The findings, published by Dataiku and conducted by Harris Poll under the title The 7 Career-Making AI Decisions for CIOs in 2026, reveal that AI is no longer solely a business priority in the region – it has become a test of accountability for the individuals at the helm of technology strategy.
Nearly all UAE CIOs surveyed – 98 per cent – said their reputation would be shaped by their success with AI. Meanwhile, 85 per cent said their role could be at risk if their organisation failed to deliver results from AI within one to two years.
85% of UAE CIOs say jobs at risk if AI fails to deliver results within two years
The pressure extends to the very top of organisations. Some 92 per cent of respondents said they expected CEO compensation to be linked directly to AI outcomes, a signal that accountability is moving down from the boardroom.
At present, 65 per cent of UAE CIOs report that AI agents are now embedded in workflows that are critical to the running of their businesses. The country also reports fewer difficulties with AI explainability than peers elsewhere in the world.
Only 22 per cent said they were frequently, or near-constantly, asked to justify AI outcomes they could not fully explain – the lowest figure recorded globally – pointing to a level of trust in AI-driven decisions within organisations.
However, the research indicates this confidence may be concealing exposure. The UAE ranked highest globally for concern that a lack of AI explainability could trigger a crisis that erodes customer trust or brand credibility, with nearly two-thirds – 63 per cent – saying this outcome was very likely or certain.
Three-quarters of UAE CIOs also said their organisation would face financial distress if the so-called “AI bubble” were to burst, underlining how dependent enterprise performance in the country has become on AI.
The research points to a further source of concern: the pace at which AI is being adopted at the workforce level is outrunning the ability of IT teams to oversee it. More than three-quarters of respondents – 78 per cent – said employees were creating AI agents and applications at a pace that governance structures could not match. Only one in five CIOs said they had oversight of all AI agents in use across their organisations.
This leaves CIOs accountable for systems that, in many cases, they do not fully control.
There are signs that organisations in the UAE are beginning to respond to this challenge. Two-thirds – 67 per cent – of CIOs said their organisations required human sign-off before AI systems could take action in workflows, and the UAE ranked first globally for having procedures around human-in-the-loop oversight that were formal and documented.

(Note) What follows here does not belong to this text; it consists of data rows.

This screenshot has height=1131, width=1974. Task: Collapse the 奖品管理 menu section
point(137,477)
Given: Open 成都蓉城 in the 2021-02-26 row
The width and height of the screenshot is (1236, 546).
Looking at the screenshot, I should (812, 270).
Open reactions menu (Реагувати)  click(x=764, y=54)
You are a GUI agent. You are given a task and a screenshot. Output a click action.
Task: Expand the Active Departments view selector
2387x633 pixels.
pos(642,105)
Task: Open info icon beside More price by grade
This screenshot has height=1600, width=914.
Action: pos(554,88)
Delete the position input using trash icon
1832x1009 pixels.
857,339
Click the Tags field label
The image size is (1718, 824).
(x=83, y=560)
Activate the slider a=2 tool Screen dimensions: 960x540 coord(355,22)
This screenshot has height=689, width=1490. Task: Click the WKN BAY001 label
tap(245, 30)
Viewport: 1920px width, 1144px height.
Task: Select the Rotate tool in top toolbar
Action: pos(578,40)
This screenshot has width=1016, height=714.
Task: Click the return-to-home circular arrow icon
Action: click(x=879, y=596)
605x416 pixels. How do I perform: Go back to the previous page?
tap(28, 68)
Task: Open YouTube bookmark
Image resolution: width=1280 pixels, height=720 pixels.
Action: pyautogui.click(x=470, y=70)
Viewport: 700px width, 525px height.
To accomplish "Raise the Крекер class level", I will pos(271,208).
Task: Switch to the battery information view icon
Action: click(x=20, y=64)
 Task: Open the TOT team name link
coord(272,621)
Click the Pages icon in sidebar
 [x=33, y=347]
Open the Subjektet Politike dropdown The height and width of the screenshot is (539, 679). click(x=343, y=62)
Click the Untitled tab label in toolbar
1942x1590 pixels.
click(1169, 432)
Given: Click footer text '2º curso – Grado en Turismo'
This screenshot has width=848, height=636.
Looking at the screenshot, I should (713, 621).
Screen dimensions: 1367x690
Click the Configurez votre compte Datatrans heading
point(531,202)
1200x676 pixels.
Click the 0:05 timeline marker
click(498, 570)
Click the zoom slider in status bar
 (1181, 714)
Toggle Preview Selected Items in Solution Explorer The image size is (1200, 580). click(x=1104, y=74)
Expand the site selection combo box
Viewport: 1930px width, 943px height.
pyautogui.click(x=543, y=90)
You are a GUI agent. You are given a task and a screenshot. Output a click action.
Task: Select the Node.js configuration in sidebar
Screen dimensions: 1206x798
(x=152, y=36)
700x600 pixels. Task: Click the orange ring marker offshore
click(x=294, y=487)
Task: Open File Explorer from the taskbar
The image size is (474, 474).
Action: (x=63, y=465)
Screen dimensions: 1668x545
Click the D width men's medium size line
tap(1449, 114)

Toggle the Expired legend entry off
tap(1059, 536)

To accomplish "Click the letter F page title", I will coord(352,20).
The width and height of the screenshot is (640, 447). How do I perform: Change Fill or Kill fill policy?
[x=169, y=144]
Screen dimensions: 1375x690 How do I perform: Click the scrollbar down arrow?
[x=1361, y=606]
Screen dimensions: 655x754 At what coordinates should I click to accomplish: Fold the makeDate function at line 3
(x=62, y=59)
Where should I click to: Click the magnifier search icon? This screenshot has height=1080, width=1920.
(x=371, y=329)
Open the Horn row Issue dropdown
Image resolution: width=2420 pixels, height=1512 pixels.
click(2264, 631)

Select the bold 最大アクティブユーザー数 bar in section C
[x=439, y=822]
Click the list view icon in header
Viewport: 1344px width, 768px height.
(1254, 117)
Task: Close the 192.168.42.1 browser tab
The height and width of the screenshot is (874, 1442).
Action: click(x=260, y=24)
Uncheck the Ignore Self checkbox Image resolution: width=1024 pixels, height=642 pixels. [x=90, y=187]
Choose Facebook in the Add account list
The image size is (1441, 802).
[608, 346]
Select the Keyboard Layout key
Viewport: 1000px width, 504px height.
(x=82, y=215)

Some 65% of respondents also said they believed it was at least very likely that governments would introduce requirements around AI explainability within the current year, reinforcing the view that the next stage of AI in the UAE will be governed by the need to be able to defend decisions, not merely to make them.
“CIOs are moving from experimentation into accountability faster than most organisations expected. The pressure is real, and the timeline is tight, but there is a path to success. It favours CIOs who act decisively now, building AI systems they can explain, govern, and stand behind before accountability is imposed rather than chosen,” Florian Douetteau, Co-founder and CEO of Dataiku said in a statement.
“For CIOs in the UAE, the conversation is shifting from ‘how fast can we deploy AI?’ to ‘how confidently can we stand behind it. If 2024 was the year enterprises proved they could build with AI, and 2025 was the year they proved they could deploy it, then 2026 is the year they must prove they can govern, defend, and measure it and do so at scale, under scrutiny, and with consequences attached. CIOs who focus on accountability and transparency now will be far better positioned to meet board expectations, regulatory scrutiny, and the realities of enterprise-wide AI adoption,” Sid Bhatia, Area Vice President & General Manager – Middle East, Turkey & Africa at Dataiku added.
Despite the findings, UAE CIOs were the most confident of all regions globally that their AI strategies would remain sound over the next year. This suggests that while the stakes are now attached to outcomes, many of those leading technology strategy in the country believe they are on the right course – provided they can maintain control as adoption continues to grow.